* Problem description:
Could you rescale the rows starting at the line that has "Image resolution: width=887" and running through the last row? Rewrite those lines, requests included, and leave the pictures out. Multiply every coordinate in the answers by 1.8 and round it to a whole number, with halves rounding up.

* Dataset entries:
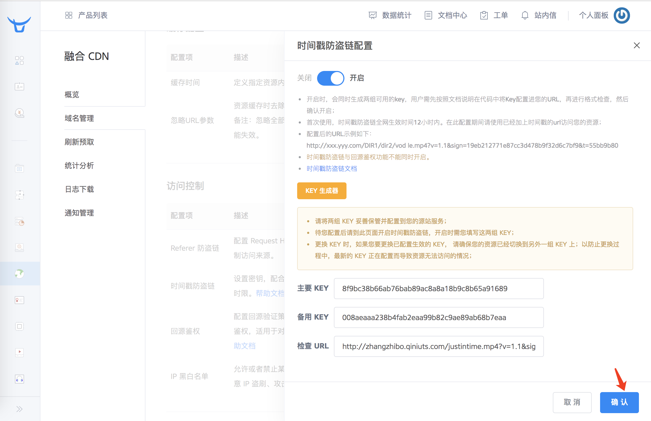Open the headset support icon in sidebar

pyautogui.click(x=19, y=379)
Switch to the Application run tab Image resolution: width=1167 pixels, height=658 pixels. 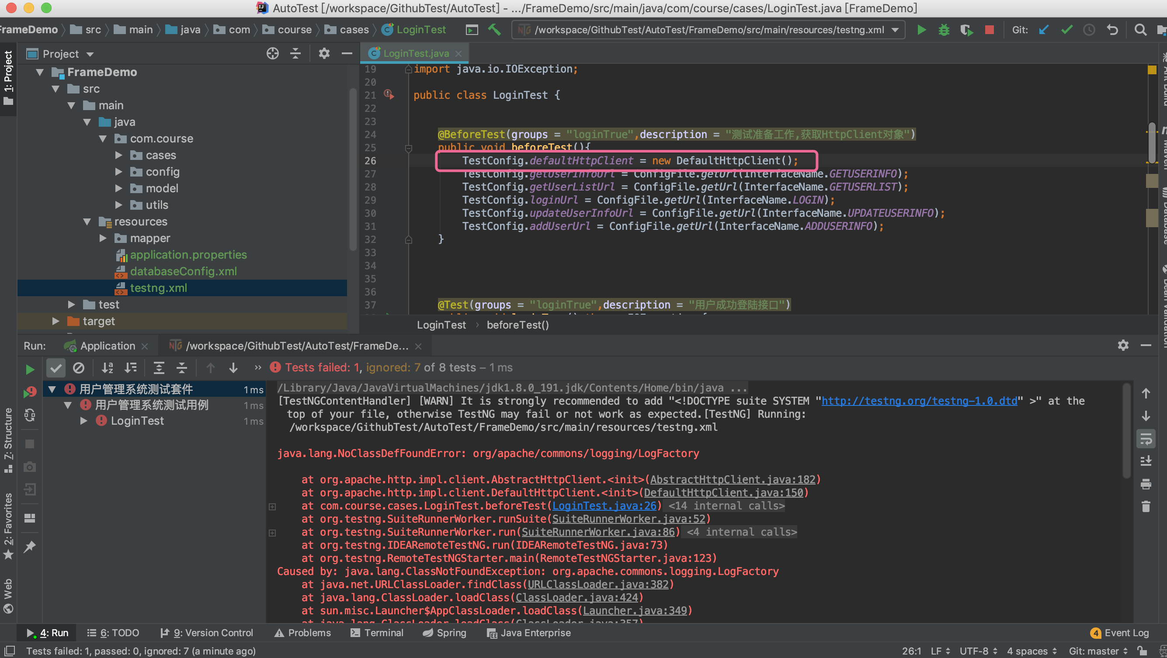click(x=107, y=346)
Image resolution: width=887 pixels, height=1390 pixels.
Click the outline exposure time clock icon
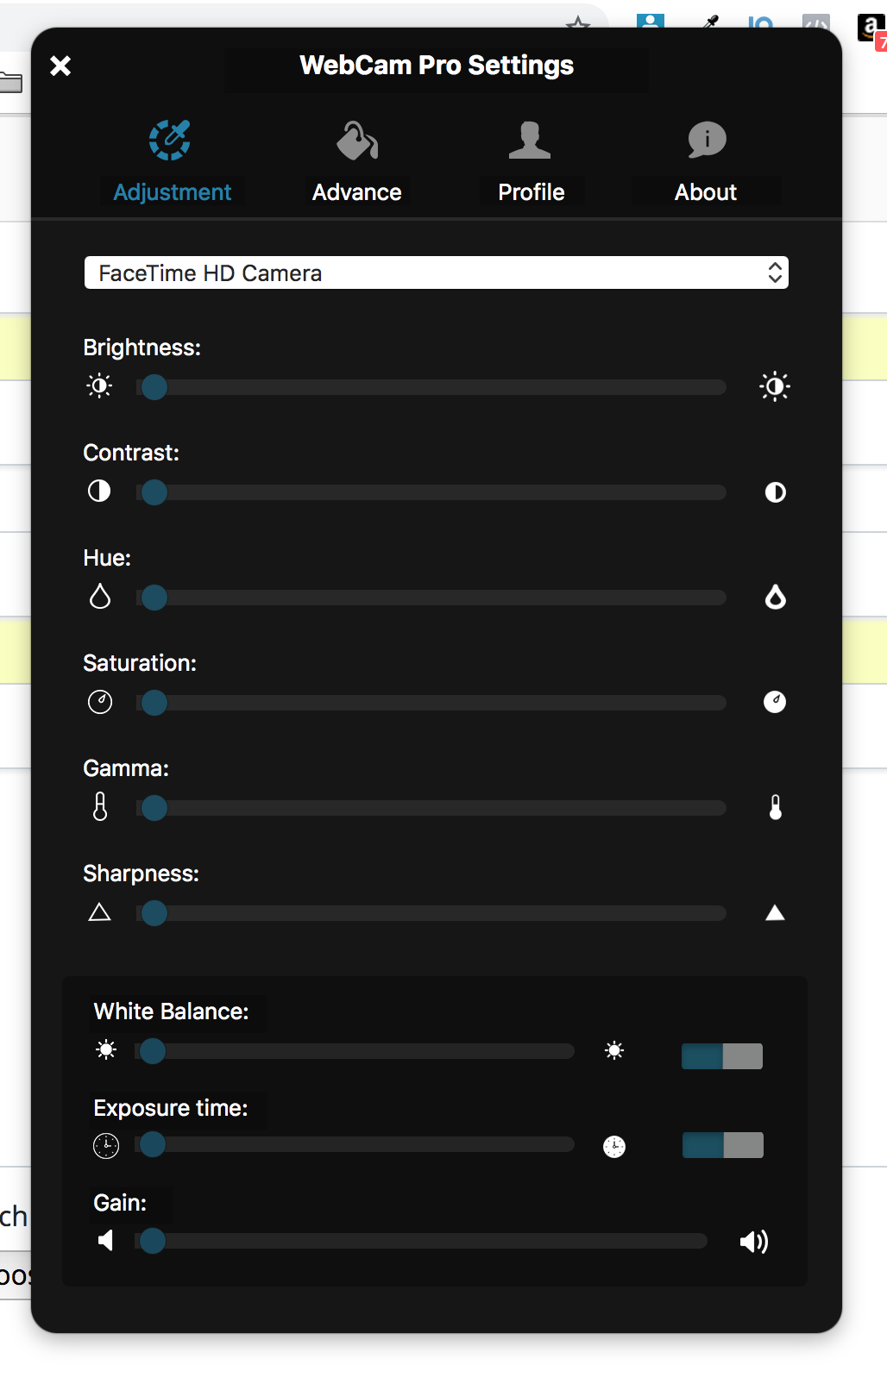(106, 1146)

* Result:
Image resolution: width=887 pixels, height=1390 pixels.
Click the outline exposure time clock icon
(191, 2063)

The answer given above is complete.